The Science-Practice Gap: Why is Conventional Wisdom on Hiring so Misguided?
Selection decisions are widely viewed as “best guesses” and “judgment calls” despite the availability of evidence-based, data-driven approaches
It’s another week on the app formerly known as Twitter, and that means another squabble between billionaires. I’m going to sidestep the DEI argument, because one of Mark Cuban’s tweets provides a window into something I think is much more interesting: the gap between how hiring methods and decisions are broadly perceived, compared to what the science of personnel selection would suggest.
There is a lot to unpack here. I’m going to make a couple of assumptions - first that Mark’s view of the hiring decision as an “educated guess” represents the median viewpoint. He’s not wrong about the vast majority of hiring decisions being subjective, educated guesses in practice. However, we have over a century of scientific research that provides a clear roadmap to leverage quantitative measures for picking the best candidate. To the degree that hiring decisions are based on a hiring manager’s guess/belief today, this represents a significant missed opportunity, not how things are destined to be.
My second assumption is that when we’re talking about managers hiring who they believe to be the best, or making educated guesses on who is the best candidate, what we are talking about is the hiring method most people default to: unstructured interviews. Let’s quickly define our terms:
Unstructured interviews: are spontaneous conversations where interviewers can ask questions as they come to mind, and then make an overall impression of the candidate
Structured interviews: use standardized, predetermined questions for all candidates as well as formal scoring systems to evaluate a candidate’s responses to the questions
If they didn’t know already, folks like Mark Cuban might be horrified to learn that from a DEI standpoint - an unstructured interview (i.e., letting hiring managers ask whichever questions they want, and making a decision based on an overall impression) is the worst possible method (ok, well maybe brain teaser questions are worse). Without structured criteria, people hire based on judgment alone, meaning that first impressions, charisma, voice and height, and cultural similarity all sneak their way into the hiring criteria. Unstructured interviews are anathema to diversity. They’re also poor from a performance perspective, as we’ll see:
Hiring doesn’t have to be a complete guess
We can boil hiring decisions down to an essential question: Given two qualified candidates, what is the probability we can successfully choose the better one?

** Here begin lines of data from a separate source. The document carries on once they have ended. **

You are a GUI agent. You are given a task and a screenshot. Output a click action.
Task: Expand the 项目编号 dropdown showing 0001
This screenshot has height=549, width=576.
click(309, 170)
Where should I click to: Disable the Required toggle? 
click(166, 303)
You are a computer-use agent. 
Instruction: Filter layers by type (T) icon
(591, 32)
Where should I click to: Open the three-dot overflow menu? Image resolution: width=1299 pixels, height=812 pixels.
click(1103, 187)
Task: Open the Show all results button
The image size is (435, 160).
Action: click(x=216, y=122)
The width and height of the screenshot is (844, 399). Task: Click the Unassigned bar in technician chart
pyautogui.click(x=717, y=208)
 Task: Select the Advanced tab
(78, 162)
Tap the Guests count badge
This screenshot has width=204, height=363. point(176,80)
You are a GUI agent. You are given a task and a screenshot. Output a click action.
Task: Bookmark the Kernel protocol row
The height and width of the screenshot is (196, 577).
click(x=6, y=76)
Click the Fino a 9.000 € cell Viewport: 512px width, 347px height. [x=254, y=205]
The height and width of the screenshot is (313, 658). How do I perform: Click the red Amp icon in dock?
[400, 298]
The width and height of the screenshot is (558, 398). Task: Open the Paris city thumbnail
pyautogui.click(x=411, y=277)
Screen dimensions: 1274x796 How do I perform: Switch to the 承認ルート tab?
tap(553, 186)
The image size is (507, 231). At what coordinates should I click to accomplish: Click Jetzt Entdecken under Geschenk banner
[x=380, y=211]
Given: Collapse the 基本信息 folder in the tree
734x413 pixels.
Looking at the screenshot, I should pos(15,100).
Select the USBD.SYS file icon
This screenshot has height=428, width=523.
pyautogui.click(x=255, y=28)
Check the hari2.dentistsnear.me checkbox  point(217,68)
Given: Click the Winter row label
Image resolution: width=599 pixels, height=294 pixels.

Sackett et al. (2021) provide the best existing data on the predictive validity of hiring methods, aggregated from a plethora of studies. They estimate the correlation between unstructured interviews and eventual job performance to be .19, whereas structured interviews offer a significant improvement at .42.
We can convert these abstract figures into the percent concordant (PC) statistic which directly answers our essential question: Conducting an unstructured interview gives us a 56% chance that we would identify the better candidate (an educated coin flip, as Mark suggests), but a structured interview gives us a 64% chance, a marked improvement. Combined with other validated selection methods such as psychometric assessments or work sample tests (my personal favorite), a PC around 70% (correlation = .60) is achievable.
To be charitable to Mark, this means that hiring decisions are still a bit of a guessing game. As Daniel Kahneman and company point out in their book Noise, we are all subject to “objective ignorance” of the future - it is simply impossible to foresee all of the factors that contribute to someone’s future performance on the job. But while we don’t have a crystal ball for hiring, we do have objective, data-driven approaches improve our chances. When you consider the sheer amount of hiring decisions that organizations make (large corporations make thousands or tens of thousands per year), the practical difference between 70/30 and 56/44 odds is absolutely enormous. For companies that commonly have small profit margins, such a significant improvement in their hiring decisions at scale would represent a massive opportunity to create competitive advantage.
Solutions, or how Google hired all the best people already
Google is an example of an organization that has enjoyed a competitive advantage on talent. In Work Rules, former Google CHRO Lazlo Bock described how they took a data-driven approach to hiring. This approach is easily replicable for other organizations and can be summed up as follows:
Spend time defining the problem: Most job descriptions are vague shopping-lists of all of the qualities a hiring manager would like an ideal candidate to have. Spending some time clearly defining (or better yet - using research and analytics to uncover) the most crucial characteristics for performance in the job will lead to the most effective hiring methods
Use structure in interviews to get the best out of human judgment: a full primer on structured interviews is outside the scope of this article, but you should be doing at least these 3 things for your interviews: 1) Ask every candidate the same questions, which are based on the critical competencies you defined. 2) Use anchored rating scales to score candidate responses. 3) Utilize multiple interviewers / raters, but do not discuss scores with each other until after you’ve made them. A combined average of all interviewer ratings creates a data-driven metric to compare candidates, and will be a more accurate predictor than one hiring manager’s judgement.
Leverage ALL data in the final decision: A common mistake is to only look at the most recent interview/assessment to make the final judgment. This is a missed opportunity to combine all of available data and increase your odds of picking the best candidate (shoot for that PC of 70% or more!)